Excerpted text:
-- -- --

The Register article, aside from taking a snarky attitude toward blogs in general, is missing the point. This approach seems to me to be a good, long-term way to disincent comment spamming, with minimal effect on the blogs or the Net itself. I’m not sure where the problem is with that.
Hmmm. Interesting. The tag also affects MTPing links. So links generated by trackbacks (in my case, either on individual pages or in the list of recent trackbacks on the front page) aren’t indexed/PageRanked, either. That’s mildly more annoying, since trackbacks (though still a huge hole in MT for comment spam) are, indeed, a fundamental part of the “web” of conversation. By the same token, the trackbacks exist (and can be manually followed), they just won’t be visible via Google.
Hmmm. Not huge, but interesting.
Speaking from somewhere in the middle – in other words, not exactly for and not exactly against – any “problem” that I see is one of understanding. Namely the “Woohoo, Six Apart has solved the problem for us all” type things. I don’t actually have a problem with Six Apart, mind you, but as a developer of things that work to alleviate us of spam comments [1, 2], it’s important to me that the issue is understood.

-- -- --

Directions: Could you repeat word for word the part of the comment-spam text that begins at the words "Hmmm. Interesting. The" and stops after "visible via Google."?

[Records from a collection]
-- -- --

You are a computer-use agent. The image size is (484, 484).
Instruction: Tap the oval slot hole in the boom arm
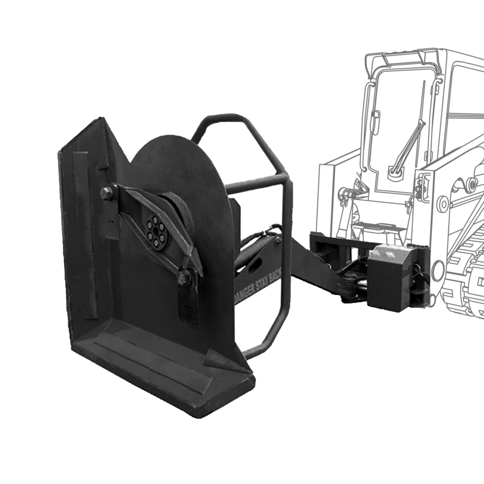point(255,265)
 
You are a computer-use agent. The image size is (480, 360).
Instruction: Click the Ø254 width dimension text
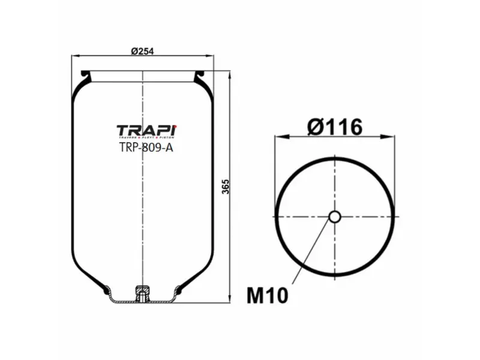[142, 51]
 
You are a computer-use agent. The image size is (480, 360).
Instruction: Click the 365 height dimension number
[226, 186]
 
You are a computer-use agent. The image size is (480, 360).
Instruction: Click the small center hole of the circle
[335, 216]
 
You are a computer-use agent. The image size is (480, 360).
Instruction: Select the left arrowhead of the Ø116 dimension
[278, 137]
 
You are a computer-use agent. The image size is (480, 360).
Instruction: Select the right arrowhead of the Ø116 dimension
[392, 137]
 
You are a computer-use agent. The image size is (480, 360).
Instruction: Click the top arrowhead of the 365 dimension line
[230, 73]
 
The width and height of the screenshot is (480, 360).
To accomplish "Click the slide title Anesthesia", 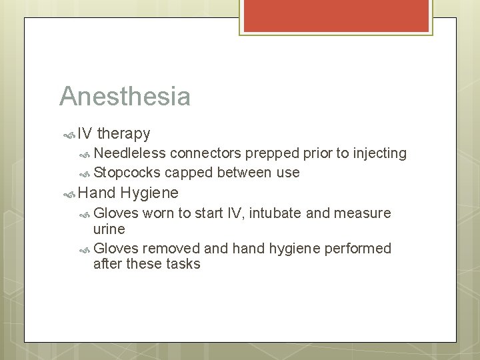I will click(x=125, y=96).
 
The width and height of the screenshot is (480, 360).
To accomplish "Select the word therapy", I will click(x=123, y=134).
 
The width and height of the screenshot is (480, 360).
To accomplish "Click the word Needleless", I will click(x=129, y=153).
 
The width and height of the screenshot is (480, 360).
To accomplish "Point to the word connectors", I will click(x=205, y=153).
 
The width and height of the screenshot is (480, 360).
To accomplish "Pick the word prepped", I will click(x=273, y=153).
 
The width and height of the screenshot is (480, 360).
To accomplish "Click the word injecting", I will click(x=375, y=153).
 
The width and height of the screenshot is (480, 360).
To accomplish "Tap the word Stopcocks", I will click(x=127, y=173).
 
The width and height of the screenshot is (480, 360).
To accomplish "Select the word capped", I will click(x=187, y=173).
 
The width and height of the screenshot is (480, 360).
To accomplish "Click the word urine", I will click(x=109, y=229).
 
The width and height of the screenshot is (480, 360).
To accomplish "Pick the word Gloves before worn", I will click(x=117, y=213).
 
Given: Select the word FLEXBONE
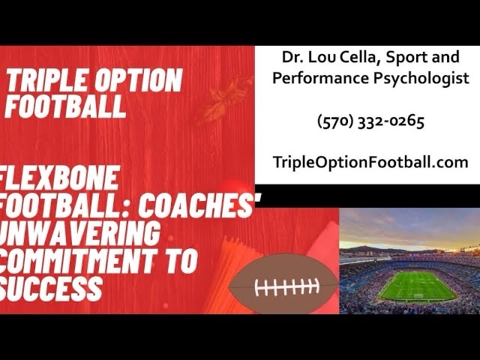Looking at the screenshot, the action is coord(59,178).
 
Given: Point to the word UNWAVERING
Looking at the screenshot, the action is coord(80,234).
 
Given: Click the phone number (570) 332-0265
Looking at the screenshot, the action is coord(370,122).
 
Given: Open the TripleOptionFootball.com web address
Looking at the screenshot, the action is coord(370,162).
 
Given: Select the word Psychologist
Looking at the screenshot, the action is coord(421,78).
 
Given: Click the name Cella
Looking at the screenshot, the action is coord(360,57).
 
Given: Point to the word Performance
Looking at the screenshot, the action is coord(321,78).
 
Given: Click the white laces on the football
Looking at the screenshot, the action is coord(286,287).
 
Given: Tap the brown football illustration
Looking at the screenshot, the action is coord(284,284).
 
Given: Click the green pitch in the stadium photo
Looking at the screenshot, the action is coord(417,286).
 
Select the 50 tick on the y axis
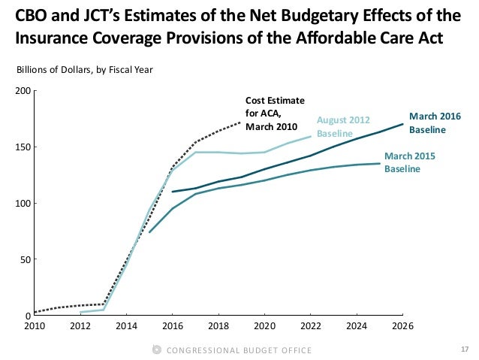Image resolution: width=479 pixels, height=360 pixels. point(24,260)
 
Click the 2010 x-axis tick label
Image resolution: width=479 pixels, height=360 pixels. point(35,326)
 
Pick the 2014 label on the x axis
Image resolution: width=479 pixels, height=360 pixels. point(126,326)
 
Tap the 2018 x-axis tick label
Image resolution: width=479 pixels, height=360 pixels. point(218,326)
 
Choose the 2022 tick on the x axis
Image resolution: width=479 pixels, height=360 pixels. point(311,326)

-- -- --

Task result:
Hmmm. Interesting. The tag also affects MTPing links. So links generated by trackbacks (in my case, either on individual pages or in the list of recent trackbacks on the front page) aren’t indexed/PageRanked, either. That’s mildly more annoying, since trackbacks (though still a huge hole in MT for comment spam) are, indeed, a fundamental part of the “web” of conversation. By the same token, the trackbacks exist (and can be manually followed), they just won’t be visible via Google.